PublicSphere – Government 2.0
Jun 25th
All tools have intrinsic politics and technology is the tool of now.
Godfrey Reggio
On Monday I attended the PublicSphere Government 2.0 conference hosted by Senator Kate Lundy at Parliament House. I went along because I have recently become interested in how Web 2.0 tools might be helpful in supporting engagement within and between government agencies. I was also interested to experience a conference/meeting that was organised in this way: 150 participants in the room, others watching the live stream from all over Australia (at least), lots of speakers giving 15 minute presentations, live Twitter and blog feeds up on the screen as people spoke. Mark Schenk from Anecdote pretty well summed up my (mixed) reaction in a post on their website on Tuesday. Here’s what he liked and didn’t like with a few square bracketed editorial comments from me.
He liked:
- 15 minute presentation format – this forced [most] speakers to have a few clear messages
- The diverse technologies available meant there was something for everyone [but the organisers apparently learned a lot about getting reliable wifi access in somewhere as secure as Parliament House and people trying to watch the live stream from behind organisational firewalls were quite frustrated]
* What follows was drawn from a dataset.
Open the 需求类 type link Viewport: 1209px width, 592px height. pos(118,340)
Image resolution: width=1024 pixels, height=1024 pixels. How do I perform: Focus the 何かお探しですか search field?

- Meeting some very interesting people [yes!] and catching up with some people that I haven’t seen for ages
- It was very well organised and all up it ran pretty smoothly [but perhaps wasn’t as well designed as it could have been]
- Seeing the passion in Kate Lundy’s eyes for getting this stuff happening [and listening to the enthusiasm among speakers and participants for the opportunity this presents to enable more people to have more of a voice]
He didn’t like:
- The constant stream of presentations with no provision for discussion. It appeared that the organisers thought that electronic interaction via twitter and commenting on the live blog obviated the need for people to speak to each other. Exacerbating this was the preference for eating into the few breaks to make up time.
- Realising that he couldn’t cope too well with the multiple inputs while attempting to build a mind map of things that resonated (and watching others appear to handle it with ease) [I was merely trying to take notes and watch the Twitter feed]. He did learn a lot about twitter on the day. [I learned a lot about my own struggle to pay attention to multiple inputs!]
When I sat down to write this post I had in mind that I wanted to say something about the tools we use and how they enable and constrain at the same time. This was a conference format that enabled vast amounts of information and comment to be “transmitted” very quickly. For me it was a fascinating example of a “polyphony of unmerged voices”! One of the gurus (apparently) of this kind of stuff, Clay Shirky author of the book Here Comes Everyone talks about publishing first and filtering second. This conference was a wonderful example of that. Lots of people speaking at once, using whatever location and medium they found easiest – on the understanding that they would individually and collectively then find a way of “making sense” of what was said later.
This TED presentation from Clay Shirky sums it up pretty well for me:
Do I think this Web 2.0/Government 2.0 stuff has potential to change the way we work. Absolutely!
Will it be easy? Absolutely not!
Like all tools these ones aren’t easy, they are no more of a silver bullet than anything else and there is the usual risk that people will be tempted to throw the baby out with the bathwater. But they clearly provide ways in which more voices can be engaged and they clearly can enable us to do our own sense making before, during and after the event. As such then they provide an interesting way of maintaining multiple conversations across time and space.